The developments in the Middle East and North Africa have shown that the policy imposed from across the ocean aiming at replacing undesirable regimes and instilling alien development models does not only create chaos in broad regions but also strikes back with import of real threats to Europe, primarily a spike in international terrorism, huge waves of illegal migration and all other related issues.
In order to understand the genesis of the current relations between Russia and the European Union one should take all the mentioned-above into account. Russian authorities invested hard work and political capital in developing mutually beneficial relations with the EU. But the goal of developing a truly strategic partnership, a reliable and stable system of relations which would guarantee increasing competitiveness both of Russia and the EU has not been attained. And it is not our fault.
I believe that the EU has been unable to find the golden mean in relations with Russia over the past decades. In the 1990s, there dominated a concept that Russia was a disciple who should be consistently tutored according to Western standards regardless of its objections. The predominant myth now is the alleged “omnipotent Russian threat,” they are trying to find its traces everywhere from Brexit to the Catalan referendum. Both stereotypes are profoundly mistaken and point to the lack of common sense and understanding of Russia. We note that more and more people in the EU feel uncomfortable about the abnormal situation in our relations. Prominent experts openly admit that “diplomatic paralysis” is the price they have to pay for demonstrations of illusory EU unity on the Russian track.
Russia has not changed its policy approaches to cooperation with the EU. We would like to see the EU united on the basis of fundamental interests of its member states. They should be free to determine the ways to develop their economies and foreign economic relations, for example, the ways to meet their energy needs – either proceeding from pragmatic, commercial approaches or acting under the influence of political and ideological considerations.
We proceed from the assumption that the EU can play an active, responsible and, let me stress it, independent role in international affairs. I have taken note of Ambassador Wolfgang Ischinger’s interview with the Bild newspaper, in which the respected Chairman of the Munich Security Conference speaks about the need for the EU’s higher foreign policy profile. We welcome his idea that Russia, the EU, the US and China should work together to create a security architecture on the Middle East. A similar approach may be applied as well to the Gulf.
It is in Russia’s interests to have a strong and predictable European Union for a neighbour, an EU that would be able to act as a responsible member of international life in the multipolar world the emergence of which we may see with our own eyes.
It is time to stop trying to act against the natural course of history and to start working together to renew the system of international relations proceding from an equitable basis and the central coordinating role of the UN, as enshrined in its Charter. Russia is open to an equal partnership with the EU based on mutual respect and a balance of interests aiming at addressing efficiently the challenges of today.
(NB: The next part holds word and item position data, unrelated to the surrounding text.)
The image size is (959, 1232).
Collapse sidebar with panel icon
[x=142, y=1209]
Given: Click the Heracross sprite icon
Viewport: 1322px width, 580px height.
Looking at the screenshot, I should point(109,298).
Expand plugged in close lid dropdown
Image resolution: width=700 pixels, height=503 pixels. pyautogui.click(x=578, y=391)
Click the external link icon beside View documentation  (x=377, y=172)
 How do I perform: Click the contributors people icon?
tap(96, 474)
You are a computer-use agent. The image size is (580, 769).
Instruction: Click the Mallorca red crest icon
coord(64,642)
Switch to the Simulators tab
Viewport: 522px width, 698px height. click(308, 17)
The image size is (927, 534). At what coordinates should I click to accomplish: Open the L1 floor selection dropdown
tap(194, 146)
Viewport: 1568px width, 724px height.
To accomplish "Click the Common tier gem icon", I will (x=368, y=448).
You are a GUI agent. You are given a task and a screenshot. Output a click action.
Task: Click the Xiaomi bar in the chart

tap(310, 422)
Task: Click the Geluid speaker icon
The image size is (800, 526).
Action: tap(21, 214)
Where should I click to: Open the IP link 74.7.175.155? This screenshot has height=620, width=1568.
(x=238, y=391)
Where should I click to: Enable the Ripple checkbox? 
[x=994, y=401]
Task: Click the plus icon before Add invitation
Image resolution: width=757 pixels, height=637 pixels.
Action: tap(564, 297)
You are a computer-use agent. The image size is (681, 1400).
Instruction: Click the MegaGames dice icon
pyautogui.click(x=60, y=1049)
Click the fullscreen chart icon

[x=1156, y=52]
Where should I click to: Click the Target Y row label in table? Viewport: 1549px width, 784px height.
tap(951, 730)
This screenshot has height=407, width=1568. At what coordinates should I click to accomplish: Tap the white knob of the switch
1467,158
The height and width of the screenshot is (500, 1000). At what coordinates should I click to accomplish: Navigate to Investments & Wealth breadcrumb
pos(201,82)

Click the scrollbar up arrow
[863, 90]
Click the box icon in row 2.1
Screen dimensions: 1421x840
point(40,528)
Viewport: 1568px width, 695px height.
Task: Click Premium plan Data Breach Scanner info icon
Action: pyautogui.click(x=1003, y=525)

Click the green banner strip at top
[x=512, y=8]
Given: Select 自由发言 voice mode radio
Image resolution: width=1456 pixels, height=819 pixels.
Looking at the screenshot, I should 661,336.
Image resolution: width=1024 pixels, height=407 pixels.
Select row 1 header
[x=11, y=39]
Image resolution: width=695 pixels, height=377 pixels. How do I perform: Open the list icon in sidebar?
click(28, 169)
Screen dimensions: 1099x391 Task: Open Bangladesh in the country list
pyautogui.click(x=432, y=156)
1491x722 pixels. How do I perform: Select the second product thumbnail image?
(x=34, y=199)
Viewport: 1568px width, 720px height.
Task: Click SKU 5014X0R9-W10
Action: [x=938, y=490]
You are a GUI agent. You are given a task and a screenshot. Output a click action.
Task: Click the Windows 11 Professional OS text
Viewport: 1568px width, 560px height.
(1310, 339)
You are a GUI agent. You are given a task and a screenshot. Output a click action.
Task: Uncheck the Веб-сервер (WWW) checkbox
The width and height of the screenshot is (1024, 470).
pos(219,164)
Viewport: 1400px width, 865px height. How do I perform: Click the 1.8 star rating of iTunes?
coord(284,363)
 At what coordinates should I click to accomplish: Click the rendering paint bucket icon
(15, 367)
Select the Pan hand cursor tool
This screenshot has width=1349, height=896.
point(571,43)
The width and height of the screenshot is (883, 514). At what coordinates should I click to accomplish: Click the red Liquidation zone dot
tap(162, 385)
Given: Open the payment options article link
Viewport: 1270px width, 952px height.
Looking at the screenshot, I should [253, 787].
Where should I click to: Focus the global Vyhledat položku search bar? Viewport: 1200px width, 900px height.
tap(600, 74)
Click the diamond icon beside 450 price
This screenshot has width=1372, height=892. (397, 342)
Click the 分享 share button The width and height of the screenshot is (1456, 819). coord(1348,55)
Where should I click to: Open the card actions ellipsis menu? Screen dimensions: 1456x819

We are ready to develop our relations with the United States and all other countries applying the same principles.
It is important to make good use of the potential of Russia-EU cooperation so as to create a common space of peace, equal and indivisible security and mutually beneficial cooperation in the area from the Atlantic to the Pacific Ocean. At the strategic level, I would like to draw your attention to the initiative of President Vladimir Putin on promoting a greater Eurasian project that would combine the efforts of members of the integration structures within the CIS, the SCO and ASEAN. I see no reason why the EU could not join this initiative starting, for example, with establishing professional contacts with the EAEU. I hope this day will come soon.